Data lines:
════════

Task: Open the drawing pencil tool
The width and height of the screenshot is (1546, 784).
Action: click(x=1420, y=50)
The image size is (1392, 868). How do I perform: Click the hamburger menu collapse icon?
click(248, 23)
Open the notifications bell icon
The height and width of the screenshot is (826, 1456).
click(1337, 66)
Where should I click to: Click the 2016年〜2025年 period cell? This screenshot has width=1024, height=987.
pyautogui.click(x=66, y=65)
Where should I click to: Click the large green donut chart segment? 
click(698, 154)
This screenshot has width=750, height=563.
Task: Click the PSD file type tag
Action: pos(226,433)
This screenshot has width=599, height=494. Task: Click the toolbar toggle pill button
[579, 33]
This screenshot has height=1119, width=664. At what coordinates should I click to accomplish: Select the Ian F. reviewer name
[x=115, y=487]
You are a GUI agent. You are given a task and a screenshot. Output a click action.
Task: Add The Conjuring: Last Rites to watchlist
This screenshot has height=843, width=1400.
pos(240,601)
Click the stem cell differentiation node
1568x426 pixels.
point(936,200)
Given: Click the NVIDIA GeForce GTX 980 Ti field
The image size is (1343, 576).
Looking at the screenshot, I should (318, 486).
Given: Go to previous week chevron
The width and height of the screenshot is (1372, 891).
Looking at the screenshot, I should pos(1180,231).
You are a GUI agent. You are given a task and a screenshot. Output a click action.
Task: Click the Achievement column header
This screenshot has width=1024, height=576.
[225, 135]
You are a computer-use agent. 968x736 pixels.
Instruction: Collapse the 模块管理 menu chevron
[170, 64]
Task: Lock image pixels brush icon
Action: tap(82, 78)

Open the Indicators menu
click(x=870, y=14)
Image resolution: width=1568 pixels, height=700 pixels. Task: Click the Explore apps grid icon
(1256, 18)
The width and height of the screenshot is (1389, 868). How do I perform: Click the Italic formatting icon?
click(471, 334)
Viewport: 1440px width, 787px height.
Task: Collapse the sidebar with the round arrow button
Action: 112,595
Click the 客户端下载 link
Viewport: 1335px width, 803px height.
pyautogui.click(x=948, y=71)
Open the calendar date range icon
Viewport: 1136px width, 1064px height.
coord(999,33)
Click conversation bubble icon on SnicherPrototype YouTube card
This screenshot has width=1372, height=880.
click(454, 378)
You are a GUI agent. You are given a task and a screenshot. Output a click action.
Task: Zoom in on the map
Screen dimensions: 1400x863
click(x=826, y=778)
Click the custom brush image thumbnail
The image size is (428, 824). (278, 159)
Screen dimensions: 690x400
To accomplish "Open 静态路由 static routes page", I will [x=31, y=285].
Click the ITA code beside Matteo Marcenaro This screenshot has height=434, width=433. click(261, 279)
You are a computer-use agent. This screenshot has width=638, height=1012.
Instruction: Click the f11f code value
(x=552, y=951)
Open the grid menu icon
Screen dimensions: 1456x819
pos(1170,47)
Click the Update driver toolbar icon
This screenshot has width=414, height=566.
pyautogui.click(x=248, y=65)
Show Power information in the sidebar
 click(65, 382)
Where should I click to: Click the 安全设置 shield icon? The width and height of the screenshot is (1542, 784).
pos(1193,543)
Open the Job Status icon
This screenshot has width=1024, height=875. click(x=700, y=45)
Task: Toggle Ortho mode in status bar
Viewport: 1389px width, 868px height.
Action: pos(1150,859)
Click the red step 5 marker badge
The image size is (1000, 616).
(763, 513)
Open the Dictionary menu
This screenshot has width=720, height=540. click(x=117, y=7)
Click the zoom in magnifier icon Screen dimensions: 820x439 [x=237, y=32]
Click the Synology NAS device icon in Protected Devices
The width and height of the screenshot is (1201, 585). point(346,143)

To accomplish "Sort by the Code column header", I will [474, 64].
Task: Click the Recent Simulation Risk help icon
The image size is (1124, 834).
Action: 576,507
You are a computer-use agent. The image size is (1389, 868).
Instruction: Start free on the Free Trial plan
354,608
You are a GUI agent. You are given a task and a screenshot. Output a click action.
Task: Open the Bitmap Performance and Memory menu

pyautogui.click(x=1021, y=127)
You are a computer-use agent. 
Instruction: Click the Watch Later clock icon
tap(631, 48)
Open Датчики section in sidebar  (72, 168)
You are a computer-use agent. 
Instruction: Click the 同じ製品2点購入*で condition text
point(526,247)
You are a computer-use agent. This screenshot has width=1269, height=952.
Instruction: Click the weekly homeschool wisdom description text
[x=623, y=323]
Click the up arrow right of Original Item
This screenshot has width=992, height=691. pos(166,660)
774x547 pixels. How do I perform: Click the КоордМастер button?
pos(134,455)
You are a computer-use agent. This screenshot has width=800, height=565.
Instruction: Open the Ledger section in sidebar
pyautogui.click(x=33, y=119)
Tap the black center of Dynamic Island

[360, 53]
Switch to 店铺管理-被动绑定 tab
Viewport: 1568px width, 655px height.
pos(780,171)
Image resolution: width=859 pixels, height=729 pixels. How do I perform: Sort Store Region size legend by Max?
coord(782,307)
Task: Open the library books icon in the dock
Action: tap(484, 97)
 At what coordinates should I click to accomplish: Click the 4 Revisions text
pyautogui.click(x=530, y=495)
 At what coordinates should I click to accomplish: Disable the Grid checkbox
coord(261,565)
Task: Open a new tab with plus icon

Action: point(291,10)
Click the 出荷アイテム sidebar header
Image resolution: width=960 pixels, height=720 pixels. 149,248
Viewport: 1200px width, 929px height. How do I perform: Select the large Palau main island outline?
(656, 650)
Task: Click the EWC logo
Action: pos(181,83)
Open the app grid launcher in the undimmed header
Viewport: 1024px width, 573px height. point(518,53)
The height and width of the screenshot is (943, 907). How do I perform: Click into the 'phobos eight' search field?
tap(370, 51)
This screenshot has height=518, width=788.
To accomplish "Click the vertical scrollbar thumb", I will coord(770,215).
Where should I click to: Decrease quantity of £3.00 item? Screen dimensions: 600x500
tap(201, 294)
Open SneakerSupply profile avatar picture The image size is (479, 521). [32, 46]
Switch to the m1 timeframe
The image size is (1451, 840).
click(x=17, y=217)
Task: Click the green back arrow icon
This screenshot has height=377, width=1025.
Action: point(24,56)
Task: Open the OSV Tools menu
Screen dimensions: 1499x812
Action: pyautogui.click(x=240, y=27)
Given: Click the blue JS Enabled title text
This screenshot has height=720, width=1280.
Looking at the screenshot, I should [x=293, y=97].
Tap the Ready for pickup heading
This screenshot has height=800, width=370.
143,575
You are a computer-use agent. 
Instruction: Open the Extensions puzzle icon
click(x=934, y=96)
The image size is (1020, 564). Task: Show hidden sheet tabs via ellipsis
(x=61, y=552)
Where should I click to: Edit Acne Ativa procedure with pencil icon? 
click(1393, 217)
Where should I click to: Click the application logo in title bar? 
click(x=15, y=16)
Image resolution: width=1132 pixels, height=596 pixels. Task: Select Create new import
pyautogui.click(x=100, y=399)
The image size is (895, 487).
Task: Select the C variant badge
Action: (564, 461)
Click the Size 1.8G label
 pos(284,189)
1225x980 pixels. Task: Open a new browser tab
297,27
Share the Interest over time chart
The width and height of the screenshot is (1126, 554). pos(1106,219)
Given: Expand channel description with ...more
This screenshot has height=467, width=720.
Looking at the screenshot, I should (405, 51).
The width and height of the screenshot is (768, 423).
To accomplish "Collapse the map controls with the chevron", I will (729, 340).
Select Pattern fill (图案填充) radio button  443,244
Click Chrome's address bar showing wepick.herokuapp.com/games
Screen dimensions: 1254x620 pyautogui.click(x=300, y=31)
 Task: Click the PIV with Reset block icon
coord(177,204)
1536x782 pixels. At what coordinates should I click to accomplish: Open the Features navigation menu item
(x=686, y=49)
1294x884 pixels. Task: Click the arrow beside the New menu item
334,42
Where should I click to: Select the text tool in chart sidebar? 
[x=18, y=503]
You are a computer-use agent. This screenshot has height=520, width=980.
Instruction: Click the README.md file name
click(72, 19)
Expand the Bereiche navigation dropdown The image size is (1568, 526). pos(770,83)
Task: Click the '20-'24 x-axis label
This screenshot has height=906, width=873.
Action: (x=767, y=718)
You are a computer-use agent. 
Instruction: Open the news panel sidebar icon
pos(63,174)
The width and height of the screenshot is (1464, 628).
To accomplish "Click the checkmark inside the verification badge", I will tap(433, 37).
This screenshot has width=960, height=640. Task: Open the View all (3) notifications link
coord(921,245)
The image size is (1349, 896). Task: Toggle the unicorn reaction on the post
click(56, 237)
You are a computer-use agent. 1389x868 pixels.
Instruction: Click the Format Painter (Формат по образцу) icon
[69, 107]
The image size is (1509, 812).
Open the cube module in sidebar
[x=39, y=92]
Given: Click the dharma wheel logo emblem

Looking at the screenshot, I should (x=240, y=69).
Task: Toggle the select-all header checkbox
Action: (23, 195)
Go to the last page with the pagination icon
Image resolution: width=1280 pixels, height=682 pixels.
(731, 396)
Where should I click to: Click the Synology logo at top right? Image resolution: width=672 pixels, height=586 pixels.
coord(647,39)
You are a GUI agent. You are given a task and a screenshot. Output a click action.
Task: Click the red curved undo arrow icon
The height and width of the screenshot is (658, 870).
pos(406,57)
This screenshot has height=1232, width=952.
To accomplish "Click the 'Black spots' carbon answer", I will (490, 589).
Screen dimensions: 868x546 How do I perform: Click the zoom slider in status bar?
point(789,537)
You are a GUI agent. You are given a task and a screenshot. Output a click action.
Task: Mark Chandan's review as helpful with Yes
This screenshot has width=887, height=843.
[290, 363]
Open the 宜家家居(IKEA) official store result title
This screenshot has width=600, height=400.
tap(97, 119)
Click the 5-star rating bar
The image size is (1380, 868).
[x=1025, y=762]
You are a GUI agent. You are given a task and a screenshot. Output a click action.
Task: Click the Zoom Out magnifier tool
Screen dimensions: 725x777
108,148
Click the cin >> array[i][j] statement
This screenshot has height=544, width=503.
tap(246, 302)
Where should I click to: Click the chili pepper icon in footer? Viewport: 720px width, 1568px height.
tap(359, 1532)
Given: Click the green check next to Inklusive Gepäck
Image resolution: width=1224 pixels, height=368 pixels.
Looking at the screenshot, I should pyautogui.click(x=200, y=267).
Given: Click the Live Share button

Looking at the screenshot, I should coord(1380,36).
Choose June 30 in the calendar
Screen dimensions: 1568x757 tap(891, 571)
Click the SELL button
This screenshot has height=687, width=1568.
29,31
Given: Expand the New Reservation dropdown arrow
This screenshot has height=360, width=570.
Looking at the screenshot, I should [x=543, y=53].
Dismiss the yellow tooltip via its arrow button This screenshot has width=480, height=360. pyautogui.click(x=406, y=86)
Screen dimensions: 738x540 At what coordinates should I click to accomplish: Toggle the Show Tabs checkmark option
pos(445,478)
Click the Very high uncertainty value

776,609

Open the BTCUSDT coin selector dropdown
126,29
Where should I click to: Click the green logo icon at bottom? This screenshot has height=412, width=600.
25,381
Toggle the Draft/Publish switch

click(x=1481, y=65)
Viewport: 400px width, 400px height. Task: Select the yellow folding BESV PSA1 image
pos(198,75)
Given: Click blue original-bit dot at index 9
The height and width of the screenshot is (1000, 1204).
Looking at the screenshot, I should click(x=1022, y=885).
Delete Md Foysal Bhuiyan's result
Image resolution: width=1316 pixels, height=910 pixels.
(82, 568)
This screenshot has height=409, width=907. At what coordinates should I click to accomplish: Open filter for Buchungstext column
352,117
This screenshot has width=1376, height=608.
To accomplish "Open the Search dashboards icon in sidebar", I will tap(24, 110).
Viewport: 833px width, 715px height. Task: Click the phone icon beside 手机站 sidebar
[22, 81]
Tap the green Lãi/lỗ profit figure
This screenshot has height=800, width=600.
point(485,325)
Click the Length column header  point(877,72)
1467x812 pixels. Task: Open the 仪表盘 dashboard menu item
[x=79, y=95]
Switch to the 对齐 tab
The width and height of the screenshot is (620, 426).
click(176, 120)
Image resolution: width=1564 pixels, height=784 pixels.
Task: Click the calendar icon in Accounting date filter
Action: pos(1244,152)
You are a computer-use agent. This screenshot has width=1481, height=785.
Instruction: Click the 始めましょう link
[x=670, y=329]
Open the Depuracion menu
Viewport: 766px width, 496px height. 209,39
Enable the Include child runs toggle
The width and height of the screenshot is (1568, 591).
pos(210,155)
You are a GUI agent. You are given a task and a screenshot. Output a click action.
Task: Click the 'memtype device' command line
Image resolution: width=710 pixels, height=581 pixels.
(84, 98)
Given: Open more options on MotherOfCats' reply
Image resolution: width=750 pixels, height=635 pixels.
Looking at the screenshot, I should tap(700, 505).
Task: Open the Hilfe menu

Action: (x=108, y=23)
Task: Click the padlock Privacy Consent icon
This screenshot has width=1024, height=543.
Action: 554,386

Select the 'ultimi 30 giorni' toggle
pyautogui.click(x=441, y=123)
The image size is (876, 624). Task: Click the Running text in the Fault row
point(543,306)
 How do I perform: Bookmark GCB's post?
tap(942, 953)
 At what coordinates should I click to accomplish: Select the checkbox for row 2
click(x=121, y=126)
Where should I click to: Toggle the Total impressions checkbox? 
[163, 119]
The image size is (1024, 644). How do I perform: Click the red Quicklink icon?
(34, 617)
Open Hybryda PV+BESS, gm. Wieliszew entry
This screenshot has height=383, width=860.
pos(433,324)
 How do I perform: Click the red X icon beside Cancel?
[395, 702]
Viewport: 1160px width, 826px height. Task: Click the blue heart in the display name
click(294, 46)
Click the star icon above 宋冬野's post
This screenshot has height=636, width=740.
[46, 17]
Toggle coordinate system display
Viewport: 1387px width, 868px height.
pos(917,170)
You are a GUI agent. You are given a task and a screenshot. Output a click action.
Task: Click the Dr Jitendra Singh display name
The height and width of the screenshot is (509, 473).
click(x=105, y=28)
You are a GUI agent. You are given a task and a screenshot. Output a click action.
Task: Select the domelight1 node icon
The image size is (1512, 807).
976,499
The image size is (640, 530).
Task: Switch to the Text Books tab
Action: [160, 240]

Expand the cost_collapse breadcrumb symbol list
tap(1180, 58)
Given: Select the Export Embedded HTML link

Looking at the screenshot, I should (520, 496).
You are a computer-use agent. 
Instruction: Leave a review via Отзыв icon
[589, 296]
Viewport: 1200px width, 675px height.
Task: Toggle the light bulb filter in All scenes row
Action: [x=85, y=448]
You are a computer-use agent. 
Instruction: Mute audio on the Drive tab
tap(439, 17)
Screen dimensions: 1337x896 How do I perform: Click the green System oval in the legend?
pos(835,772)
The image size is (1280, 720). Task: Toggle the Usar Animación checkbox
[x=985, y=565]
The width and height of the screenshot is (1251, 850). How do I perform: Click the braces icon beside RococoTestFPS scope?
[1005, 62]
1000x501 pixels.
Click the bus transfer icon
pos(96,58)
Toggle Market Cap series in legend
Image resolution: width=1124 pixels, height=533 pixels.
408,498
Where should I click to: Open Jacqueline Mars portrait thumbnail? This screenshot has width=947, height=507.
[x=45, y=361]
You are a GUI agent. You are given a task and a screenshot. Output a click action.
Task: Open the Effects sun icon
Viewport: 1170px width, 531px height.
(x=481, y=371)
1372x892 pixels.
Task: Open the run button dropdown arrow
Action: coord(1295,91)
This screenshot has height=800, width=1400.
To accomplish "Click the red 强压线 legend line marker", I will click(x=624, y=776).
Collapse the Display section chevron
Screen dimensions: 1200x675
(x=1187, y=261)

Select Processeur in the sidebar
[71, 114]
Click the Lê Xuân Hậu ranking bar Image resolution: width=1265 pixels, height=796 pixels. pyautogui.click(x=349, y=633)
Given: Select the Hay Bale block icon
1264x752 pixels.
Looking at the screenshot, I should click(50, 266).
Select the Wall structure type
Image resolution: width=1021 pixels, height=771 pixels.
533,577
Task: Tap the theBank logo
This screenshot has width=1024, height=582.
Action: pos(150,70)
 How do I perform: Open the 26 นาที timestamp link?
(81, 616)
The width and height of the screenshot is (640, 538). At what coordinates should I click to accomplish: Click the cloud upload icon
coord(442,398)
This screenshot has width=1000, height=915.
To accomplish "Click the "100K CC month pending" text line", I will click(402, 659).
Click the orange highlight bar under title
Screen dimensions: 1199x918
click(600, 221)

════════

_TASK STATEMENT:_ Give the lines again from the one containing "This screenshot has width=599, height=494." through the one containing "point(936,200)", inclusive, switching "watchlist" to "queue" and changing nothing else.

_SOLUTION FOR THIS EXERCISE:_
This screenshot has width=599, height=494. Task: Click the toolbar toggle pill button
[579, 33]
This screenshot has height=1119, width=664. At what coordinates should I click to accomplish: Select the Ian F. reviewer name
[x=115, y=487]
You are a GUI agent. You are given a task and a screenshot. Output a click action.
Task: Add The Conjuring: Last Rites to queue
This screenshot has height=843, width=1400.
pos(240,601)
Click the stem cell differentiation node
1568x426 pixels.
point(936,200)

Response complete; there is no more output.